Publié par Jean Claude Serres, le 21 juin 2016   4.1k

De l’anormalité
de la maladie, de la santé, du vivant et de la beauté

Si l’amoralité se compare à l’immoralité d’un coté et à la moralité de l’autre, l’anormalité se distingue seulement de ce qui nous apparait normal. Seulement la normalité s’entend de deux façons : la normalité « gaussienne » et la normalité du ça va de soi c'est-à-dire de la « mêmeté » des choses.

La normalité gaussienne est une répartition statistique des occurrences d’un phénomène qui respecte statistiquement la courbe de Gauss : la loi normale en mathématique. Si par exemple la répartition présente deux sommets ou une dissymétrie par rapport à la médiane, la répartition ne sera plus normale. La répartition du patrimoine foncier ou des héritages futurs n’est pas du tout une loi normale par rapport au revenu des habitants.

La mêmeté des choses, c’est l’acceptation populaire de ce qui nous est connu, familier et donc normal. C’est la deuxième acception contraire de l’anormalité. Par exemple le célèbre astrophysicien Hubert Reeves désigne dans notre connaissance de l’histoire du monde ce qui est aujourd’hui notre horizon de connaissances : c’est le mur de Planck. Au-delà ce que l’on appelle le Big-bang ou l’instant zéro n’est que pure fantaisie, mystification. Au-delà c’est l’anormalité, c’est l’impensable. Nos modèles ne peuvent expliquer ni d’où vient le monde, ni le temps que cela a demandé.

La santé, la beauté et l esthétique fonctionnelle du vivant nous paraissent comme normal. Cela va de soi…

A contrario la maladie, les monstres, la difformité des créatures et la laideur nous paraissent typique de l’ordre de l’anormalité, c’est à dire ce qui ne devrait pas être. Le « mal à dire », l’étranger, le barbare ont été et sont encore au-delà de l’horizon de notre connaissance, de leur acceptabilité.

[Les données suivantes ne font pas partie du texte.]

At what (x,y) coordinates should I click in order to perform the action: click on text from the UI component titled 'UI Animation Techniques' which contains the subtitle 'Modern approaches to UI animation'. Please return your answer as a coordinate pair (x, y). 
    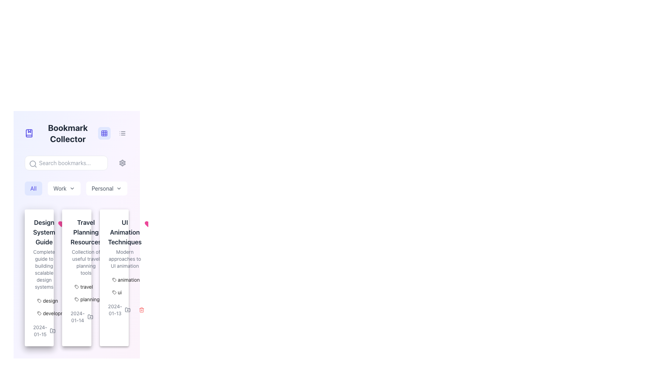
    Looking at the image, I should click on (114, 243).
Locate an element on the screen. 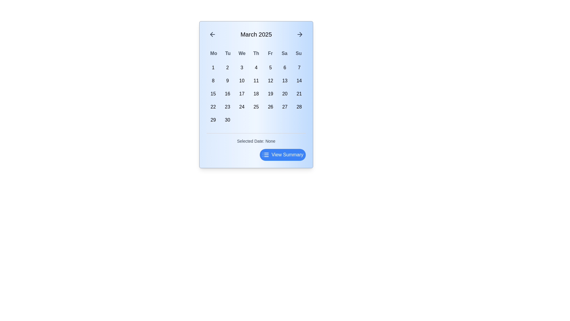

Définir la maladie comme la santé ne va pas de soi. Cela revêt des enjeux pratiques sociaux et politique considérables. Par exemple l’homosexualité a été catégorisée comme une maladie inscrite dans le DSN puis supprimée car ce comportement sexuel bien que non utile à la reproduction de l’espèce est maintenant considéré comme normal d’un point de vue scientifique. Mais ce n’est pas encore le cas pour une grande partie de la population mondiale.

Ce qui n’est pas normal est pathologique. Ce critère d’observation clinique est essentiel pour le médecin. Pour autant, pathologique est il le contraire de normal et l’identique d’anormal ? Le normal est-il identique de sain ? Et l’anomalie est-elle-même chose que l’anormalité ? Georges Canguilhem[1]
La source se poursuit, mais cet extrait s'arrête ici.